Saved entries:
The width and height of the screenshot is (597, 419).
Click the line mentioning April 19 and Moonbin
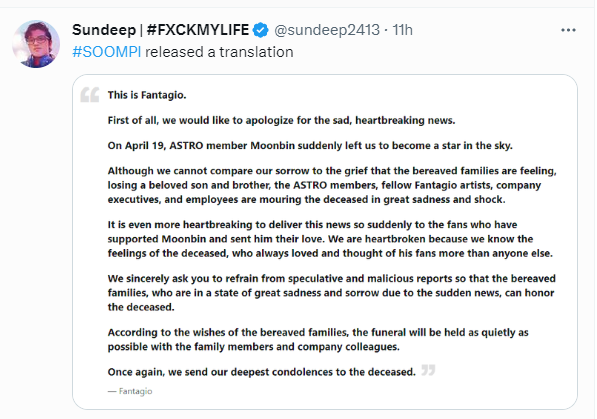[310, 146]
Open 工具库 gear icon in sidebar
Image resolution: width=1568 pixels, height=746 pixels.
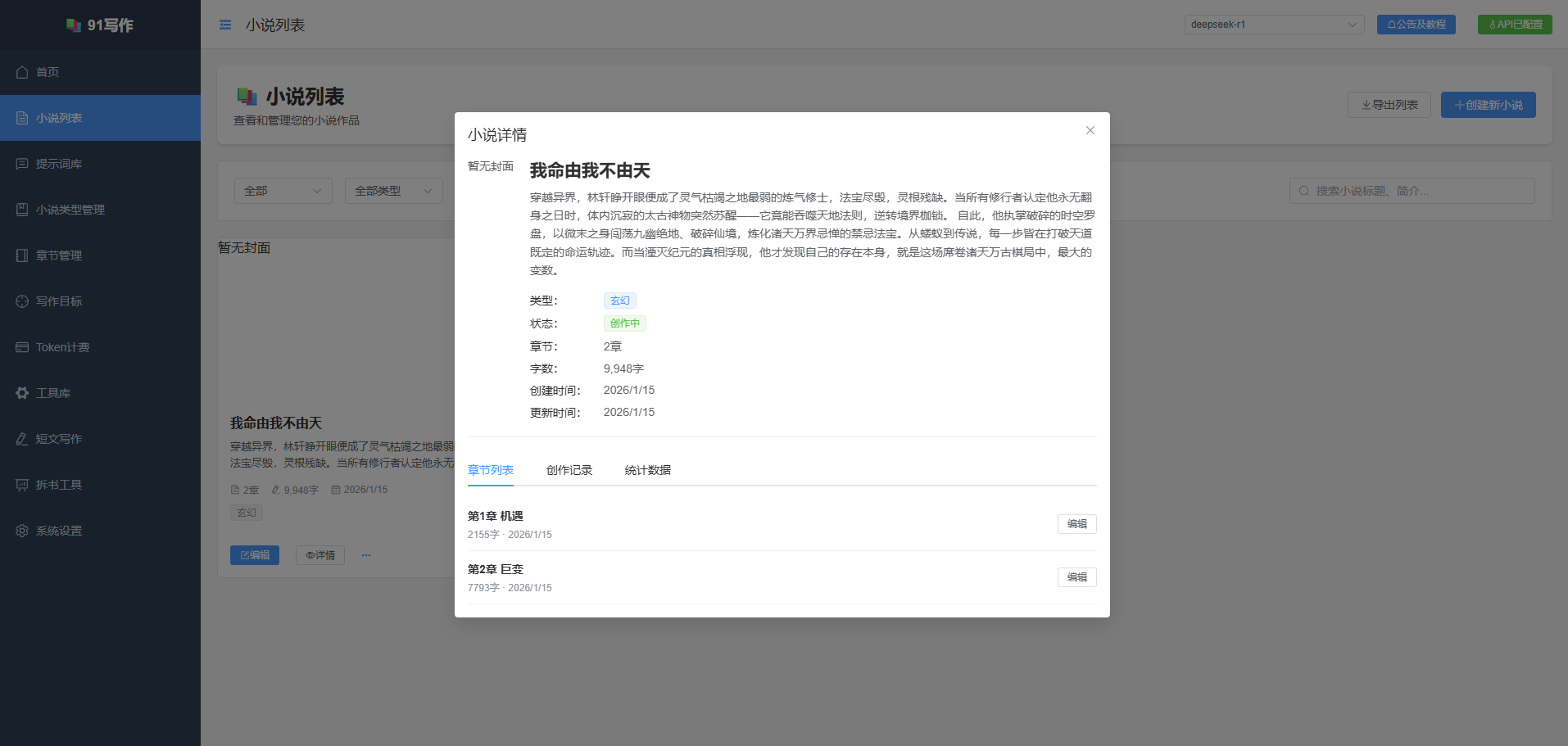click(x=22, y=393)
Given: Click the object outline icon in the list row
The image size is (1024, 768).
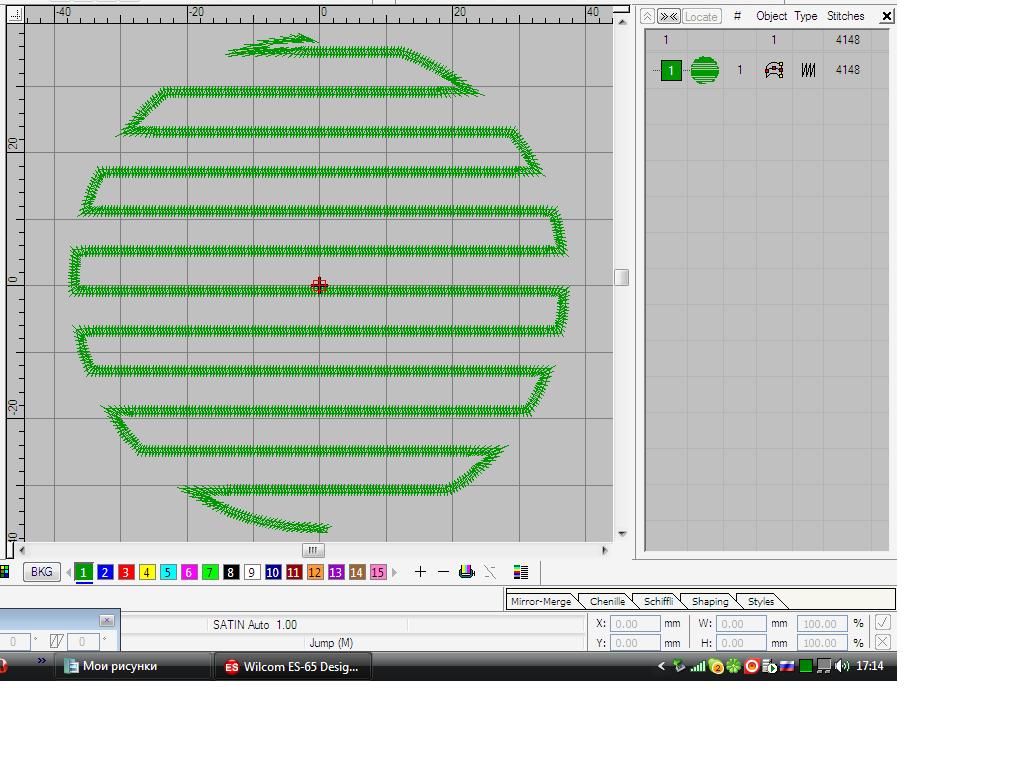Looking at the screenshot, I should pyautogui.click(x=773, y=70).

* * *

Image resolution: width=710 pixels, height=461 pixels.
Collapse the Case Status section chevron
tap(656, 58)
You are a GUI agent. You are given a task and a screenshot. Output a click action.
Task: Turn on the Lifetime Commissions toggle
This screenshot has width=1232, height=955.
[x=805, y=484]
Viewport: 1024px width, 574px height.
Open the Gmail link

THE TASK:
The lines above from the one containing "This screenshot has width=1232, height=955." through the one containing "Open the Gmail link" are to be set down exactly, and no others.

COMPLETED EXERCISE:
This screenshot has width=1232, height=955.
[x=805, y=484]
Viewport: 1024px width, 574px height.
Open the Gmail link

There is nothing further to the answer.